[Paper Notes] TAO: Facebook’s Distributed Data Store for the Social Graph
A look-through cache that powers a social network.
- Aggregation and filtering for items from the social graph is performed each time the content is viewed (i.e. “pull” instead of “push”) due to fine-grained customization.
- Fundamental problems with the look-aside cache:
- A key-value cache is inefficient for operations on edge lists.
- Distributed control logic increases the number of failure modes and makes it difficult to avoid thundering herds.
- Maintaining read-after-write consistency is expensive since it doesn’t employ the data model of the social graph. - TAO is optimized heavily for reads, and explicitly favors efficiency and availability over consistency.
- Scale:
- Thousands of machines across multiple geographical locations.
- Billions of reads per second.
- Millions of writes per second. - TAO data model:
- Objects are typed and identified by a 64-bit integer that is unique across all objects regardless of type.
- Associations are identified by the (1) source object, (2) association type and (3) destination object.
- At most one association of a given type can exist between any two objects.
- Each association has a 32-bit time field, which is used in queries specifying time ranges.
- Actions that happen at most once or record state transitions are modeled by associations.
- Repeatable actions are better represented by objects.
- An association commonly has a tightly coupled inverse. - TAO APIs:
- CRUD on objects.
- Mutations on associations: creation, deletion, change on type.
- Queries on associations: search, count, pagination. - Storage layer:
- MySQL is adopted over more expressive non-SQL alternatives, taking account of data accesses that don’t use TAO APIs (e.g. bulk migrations).
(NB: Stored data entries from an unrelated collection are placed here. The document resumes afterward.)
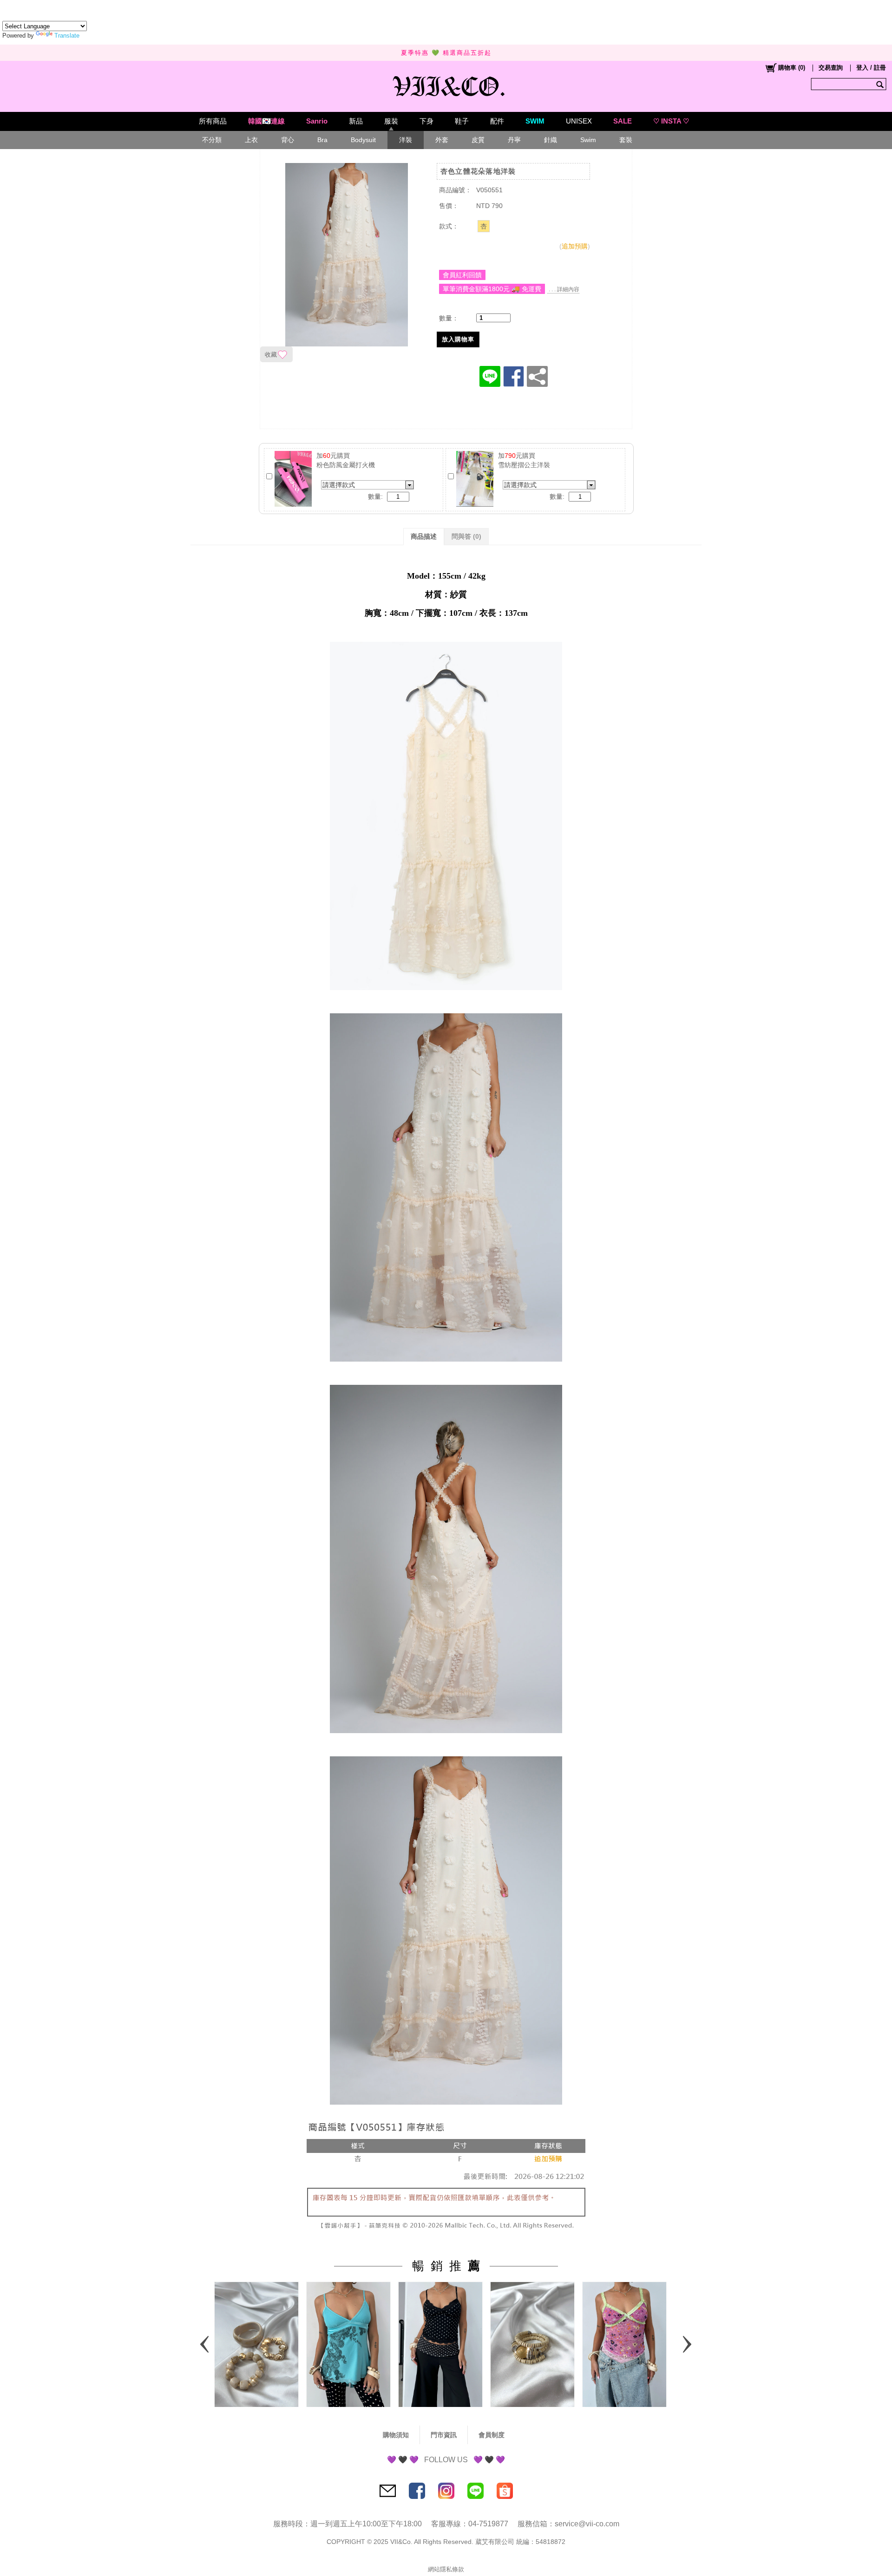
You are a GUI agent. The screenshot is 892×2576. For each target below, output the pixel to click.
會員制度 (492, 2435)
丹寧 (514, 139)
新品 (356, 121)
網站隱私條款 (446, 2569)
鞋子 (462, 121)
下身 (426, 121)
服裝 (391, 121)
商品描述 (424, 536)
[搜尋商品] (881, 84)
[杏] (483, 226)
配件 (497, 121)
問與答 (466, 536)
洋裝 (405, 139)
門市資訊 (444, 2435)
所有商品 (213, 121)
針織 (550, 139)
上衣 (251, 139)
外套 (441, 139)
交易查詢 (831, 67)
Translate (66, 35)
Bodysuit (363, 139)
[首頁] (446, 84)
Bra (322, 139)
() (791, 67)
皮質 (478, 139)
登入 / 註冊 (871, 67)
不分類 (212, 139)
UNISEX (579, 121)
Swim (588, 139)
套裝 (625, 139)
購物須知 (396, 2435)
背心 (287, 139)
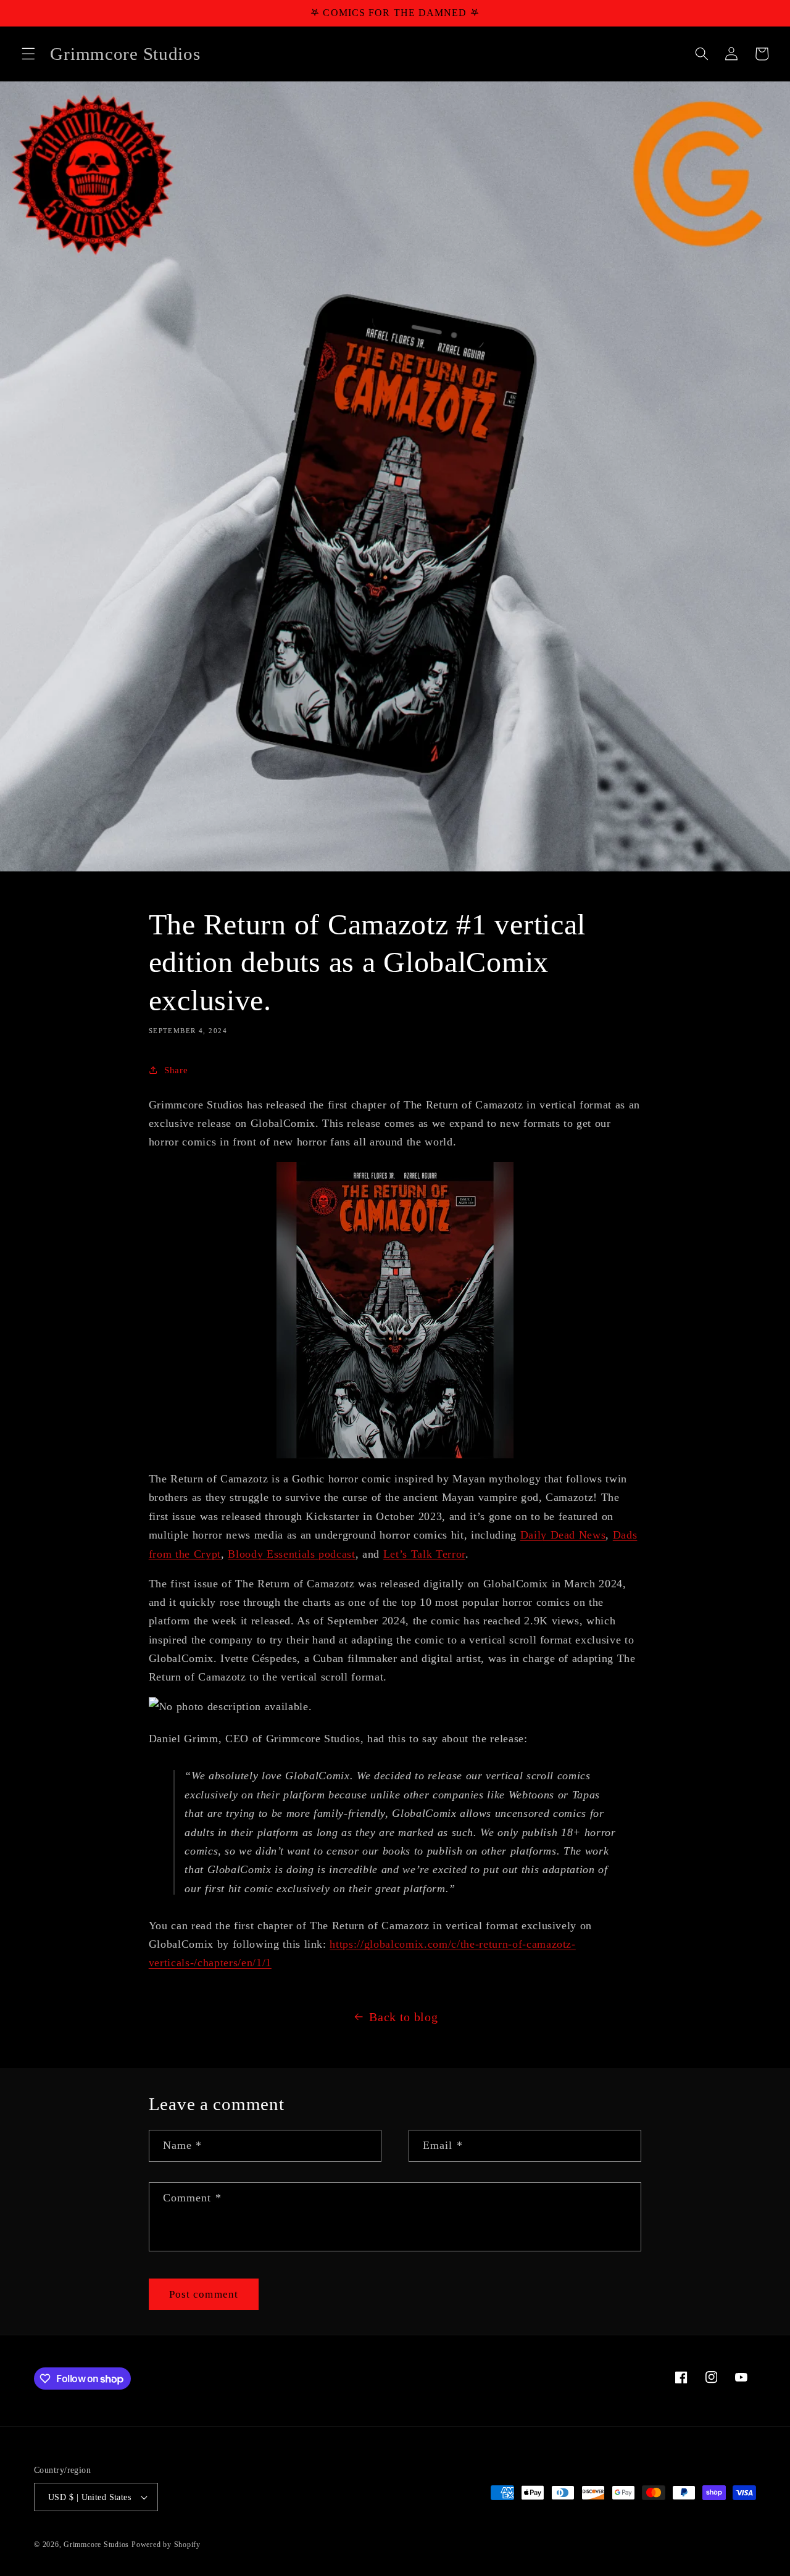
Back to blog (403, 2017)
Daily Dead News (563, 1535)
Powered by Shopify (166, 2544)
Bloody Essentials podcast (292, 1554)
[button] (28, 54)
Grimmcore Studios (96, 2544)
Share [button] (176, 1070)
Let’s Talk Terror (424, 1554)
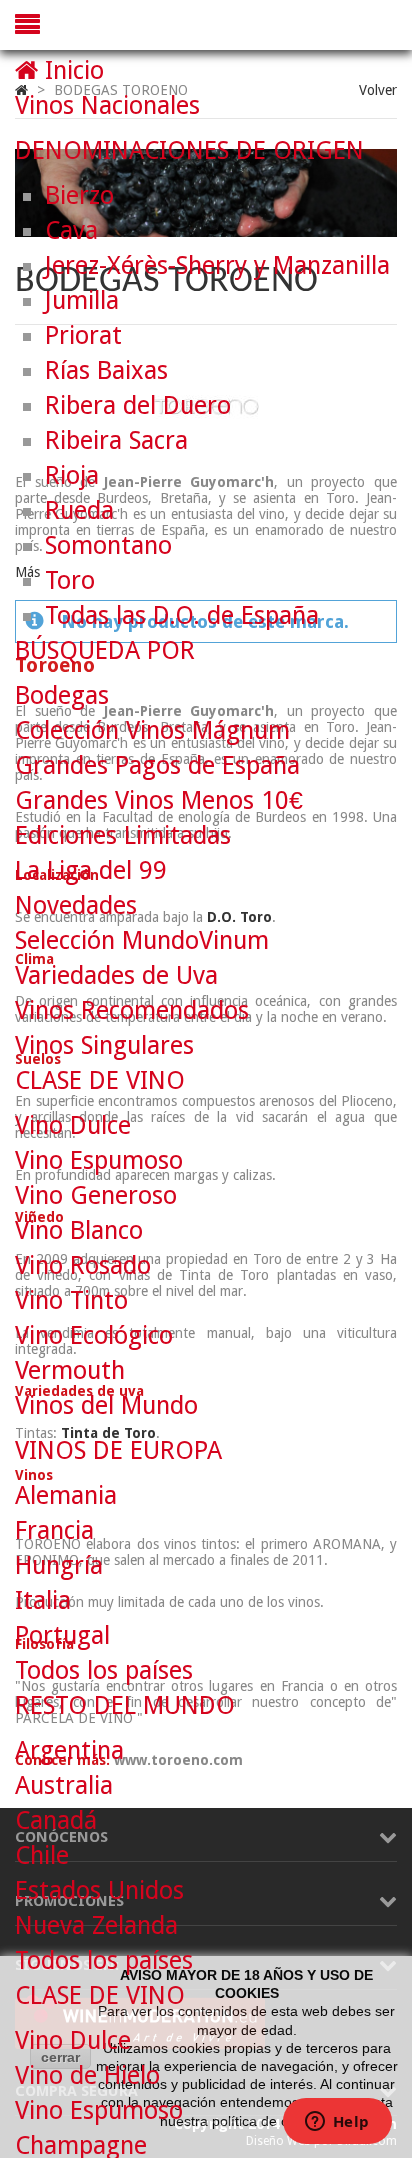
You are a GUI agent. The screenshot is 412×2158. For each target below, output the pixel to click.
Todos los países (104, 1670)
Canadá (56, 1820)
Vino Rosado (83, 1265)
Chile (42, 1855)
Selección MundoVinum (142, 940)
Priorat (83, 335)
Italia (43, 1600)
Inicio (71, 70)
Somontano (108, 545)
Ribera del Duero (138, 405)
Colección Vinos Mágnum (152, 730)
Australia (64, 1785)
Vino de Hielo (87, 2075)
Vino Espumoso (99, 1160)
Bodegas (62, 695)
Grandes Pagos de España (157, 765)
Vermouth (70, 1370)
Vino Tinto (71, 1300)
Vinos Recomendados (132, 1010)
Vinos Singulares (104, 1045)
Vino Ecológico (94, 1335)
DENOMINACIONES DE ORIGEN (189, 150)
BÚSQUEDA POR (105, 650)
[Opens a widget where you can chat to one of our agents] (337, 2123)
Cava (71, 230)
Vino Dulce (73, 1125)
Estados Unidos (99, 1890)
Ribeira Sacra (116, 440)
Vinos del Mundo (106, 1405)
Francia (54, 1530)
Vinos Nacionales (107, 105)
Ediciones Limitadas (123, 835)
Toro (70, 580)
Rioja (72, 475)
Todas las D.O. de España (182, 615)
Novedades (76, 905)
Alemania (66, 1495)
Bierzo (79, 195)
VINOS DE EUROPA (118, 1450)
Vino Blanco (79, 1230)
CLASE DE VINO (100, 1080)
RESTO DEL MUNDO (125, 1705)
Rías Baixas (106, 370)
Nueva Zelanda (96, 1925)
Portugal (62, 1635)
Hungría (59, 1565)
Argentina (69, 1750)
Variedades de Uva (116, 975)
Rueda (79, 510)
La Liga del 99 (91, 870)
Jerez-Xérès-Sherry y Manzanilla (217, 265)
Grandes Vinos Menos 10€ (159, 800)
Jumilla (82, 300)
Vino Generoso (96, 1195)
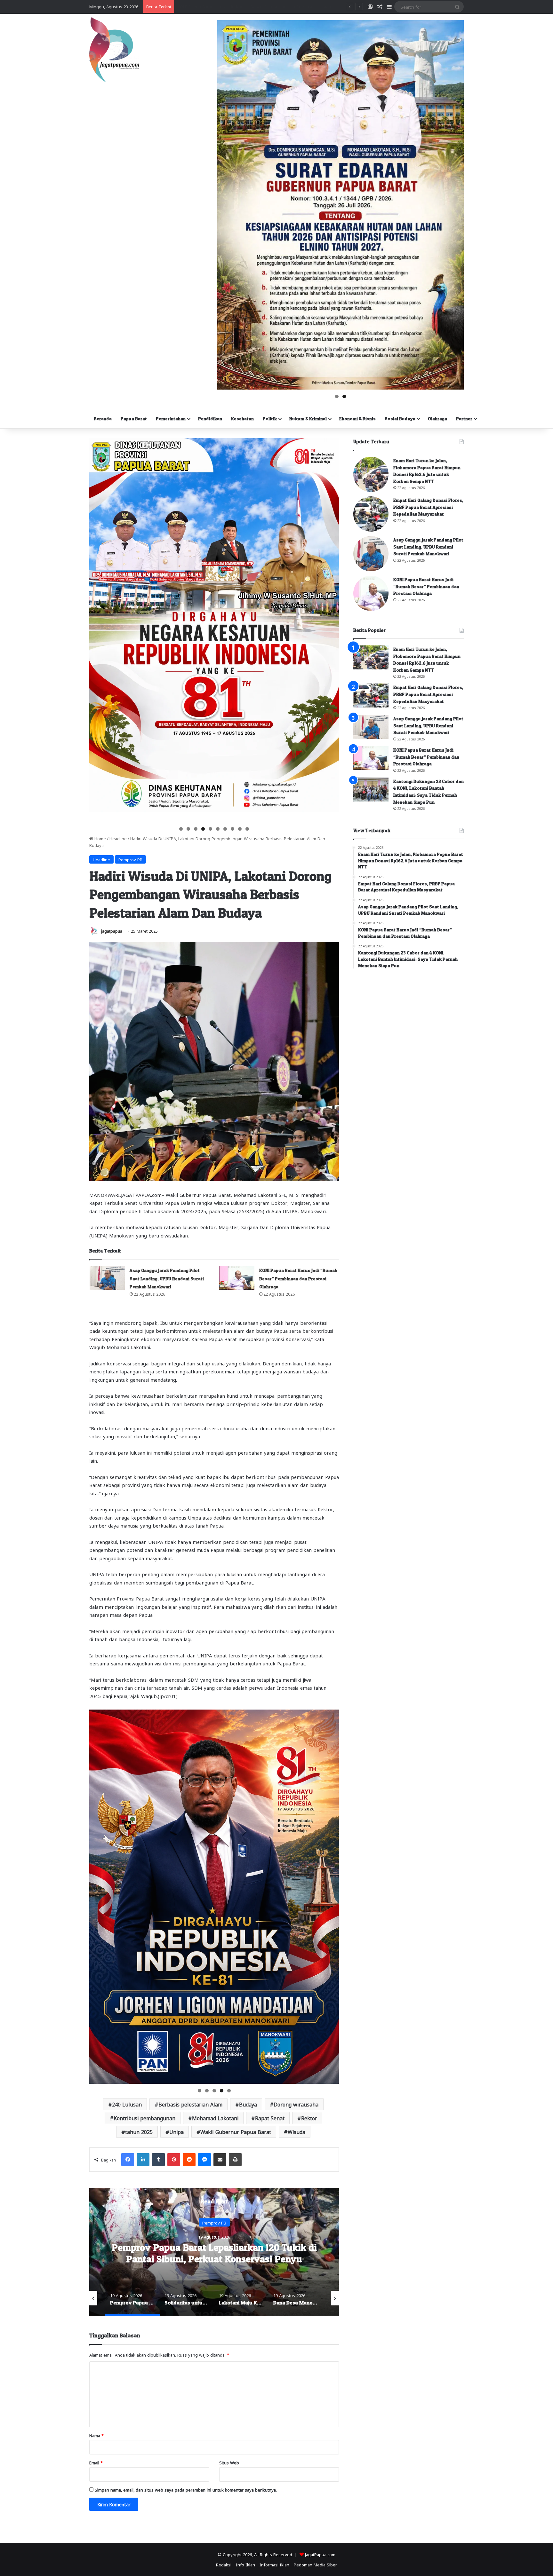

- Data is sharded way more than the number of servers to balance load.
- The shard id of an object is embedded in its object id.
- An association is stored on the shard of its source object. - Cache layer:
- A cache tier is a set of cache servers collectively capable of serving any TAO request.
- The cache contains objects, (partial) association lists, and association counts.
- The cache is filled on demand and uses the LRU eviction policy.
- Updates on inverse edges are not atomic and may need repairs by asynchronous jobs. - Two-level caching:
- Large tiers are prone to hotspots and have a quadratic growth in all-to-all connections.
- Members of the leader tier read from and write to the storage layer.
- Members of the follower tier forward read misses and writes to a leader (in the local region).
- Clients talk to the closest follower tier and may fail over to another nearby follower tier.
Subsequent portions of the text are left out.